La permanence du changement
La dictature du « nouveau » n’apparaît pas seulement sur le plan inférieur et vulgaire de la publicité, qui donne comme argument pour l’achat d’un produit qu’il vient d’arriver sur le marché et rend donc caducs ceux qui existaient déjà. Elle se vérifie également, au niveau de la haute culture, dans le dépassement de la « modernité », qui s’est fatalement usée, par la « postmodernité » ou par le « contemporain », dans le domaine des arts. Cette excitation obligée suscite bien entendu une opposition symétrique, étiquetée conservatrice ou traditionaliste, qui tient a priori l’inouï et l’inédit pour superficiels et suspects.
Il s’agit de reconnaître que Dieu est transcendant, que le Créateur est distinct de sa création et que ce qui se passe sur la Terre ne le change en rien même s’il ne s’en désintéresse pas et règle tout par sa Providence.
On a là en fait une alternative qui date d’environ vingt-cinq siècles et dont les deux termes sont incarnés des philosophes dits présocratiques, c’est-à-dire antérieurs aux systématisations (dues à Socrate et Platon, puis Aristote) sur lesquelles a fait fond la pensée occidentale. D’un côté, Parménide d’Élée (en « Grande-Grèce », soit le sud de l’Italie actuelle), qui conçoit l’être comme permanence, voire immobilité. En face et même à l’autre bout du monde hellène, plus jeune d’une trentaine d’années, Parménide d’Éphèse (aujourd’hui un port turc sur la Mer Égée). Lui considère que la vérité, c’est le mouvement, le changement, malgré les apparences. « On ne se baigne jamais deux fois dans le même fleuve », a-t-il dit, et : « Ce qui lutte forme la plus belle harmonie ; tout se fait par discorde ».
La nouveauté de Dieu
En ces temps de remises en cause généralisées, les chrétiens, qui n’entendent pas réviser leur foi en fonction des modes suscitées par les événements, tendent à se retrouver (sans le savoir) du côté de l’immuable parménidien, et c’est bien compréhensible. Il s’agit de reconnaître que Dieu est transcendant, que le Créateur est distinct de sa création et que ce qui se passe sur la Terre ne le change en rien même s’il ne s’en désintéresse pas et règle tout par sa Providence. À cette lumière, l’unique événement qui compte irrévocablement dans l’histoire de l’humanité et même du cosmos, c’est la venue de son Fils et ce que celui-ci a accompli — tel que le transmet la seule véritablement bonne (puisqu’aussi décisive que réjouissante, en grec eu) nouvelle (aggelia), autrement dit euaggelion, l’Évangile.
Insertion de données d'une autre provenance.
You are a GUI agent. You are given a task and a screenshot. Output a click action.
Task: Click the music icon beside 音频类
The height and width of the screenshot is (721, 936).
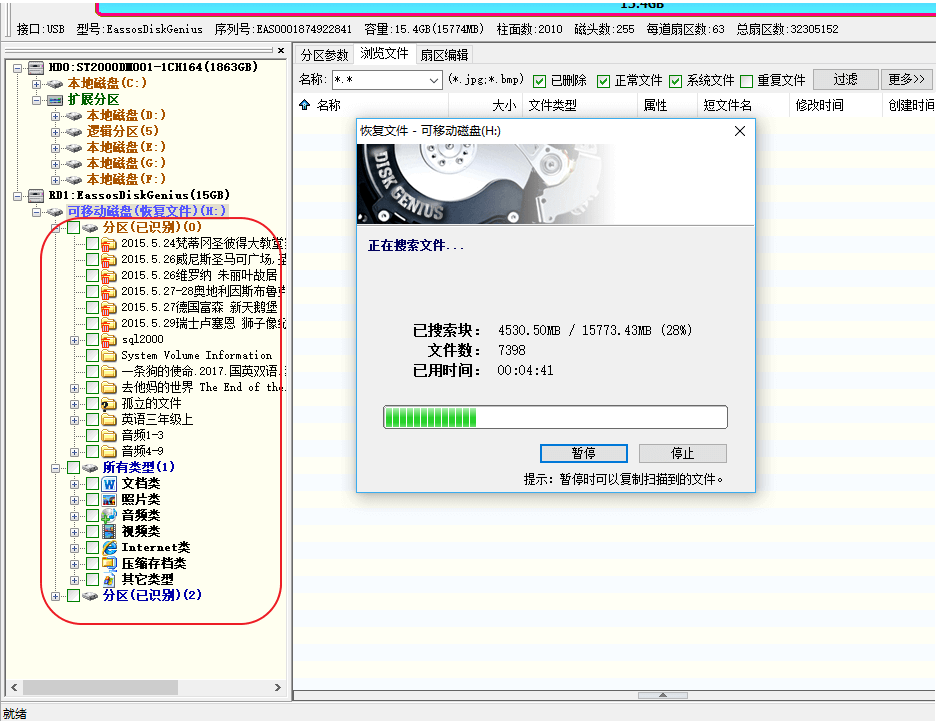coord(110,516)
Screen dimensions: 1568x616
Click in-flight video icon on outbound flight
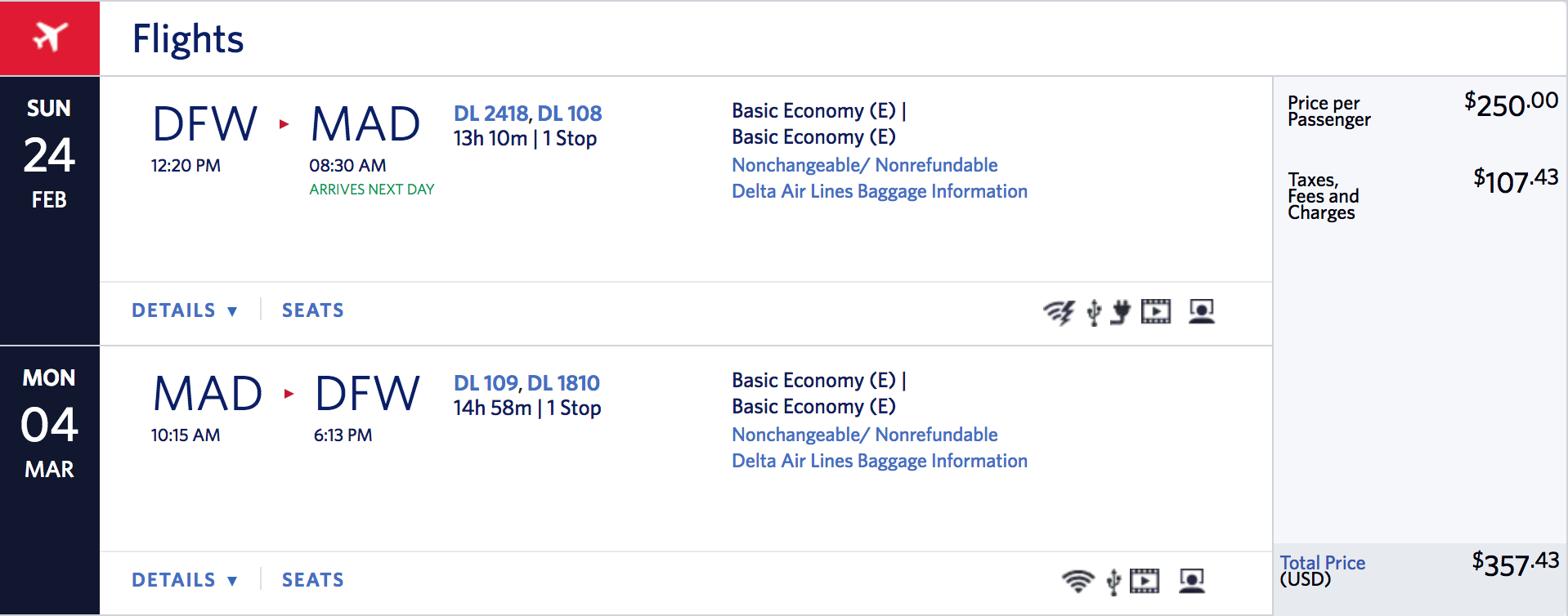click(1156, 311)
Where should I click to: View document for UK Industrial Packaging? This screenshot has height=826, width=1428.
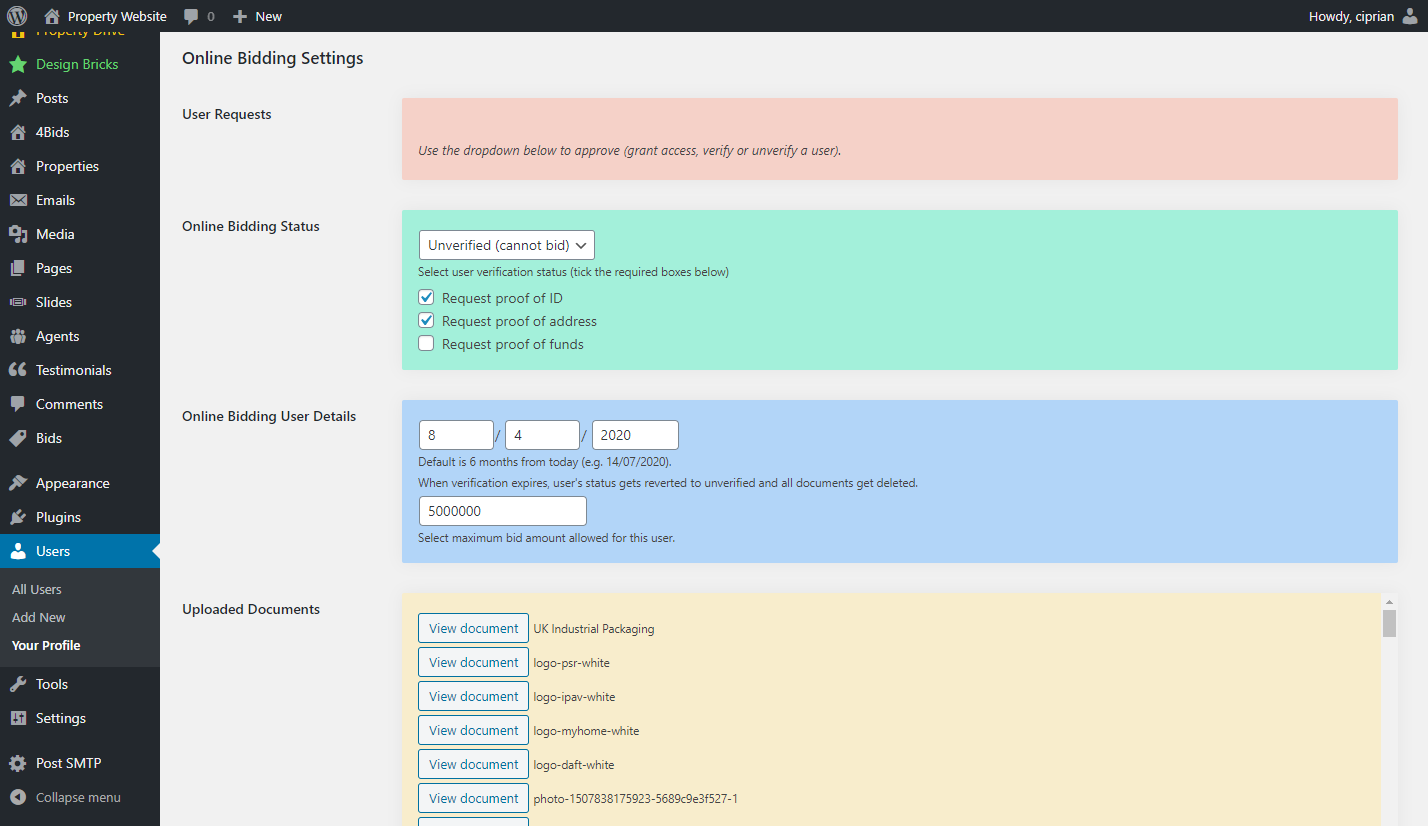(473, 628)
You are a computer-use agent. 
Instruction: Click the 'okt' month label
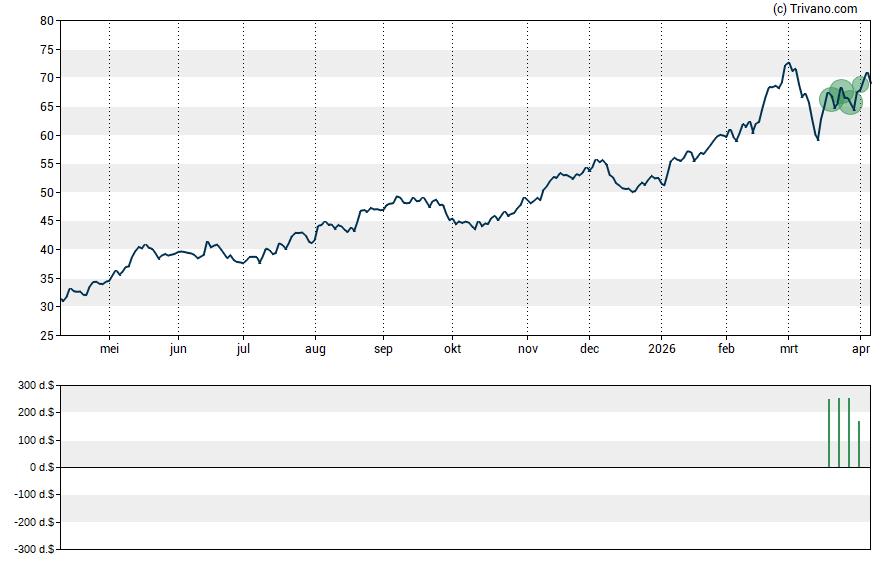tap(452, 349)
Mais ce message n’autorise pas du tout à rejeter complètement le mobilisme héraclitéen.
D’abord l’œuvre de Dieu n’est pas encore achevée. Elle ne cesse de « renouveler la face de la Terre » (Ps 104 [103], 30). Ensuite le Christ, qui « fait toute chose nouvelle » (Ap 21, 5), reste solidaire non seulement des siens qui se réunissent en son nom, mais encore de tous ceux qui souffrent (Mt 18, 20 et 25, 40), et sa gloire se manifeste dans son abaissement (Ph 2, 6-11). Enfin — ou plutôt à la source de tout —, la vie de Dieu ne se réduit pas à subsister dans une abstraction inanimée et impassible, mais se renouvelle sans cesse dans la dynamique du libre don réciproque de soi-même entre le Père, le Fils et l’Esprit. Le problème que posent les nouvelles médiatisées est qu’elles ne présentent que d’infimes miettes de ce renouvellement perpétuel en Dieu et en cours dans sa création encore dans les douleurs de l’enfantement (Rm 8, 22). Le défi et l’épreuve, pour les fidèles du Christ, c’est de s’ouvrir à cette nouveauté en n’ignorant ni l’actualité du moment ni l’horizon vers lequel elle chemine si souvent à l’aveugle et même à contresens.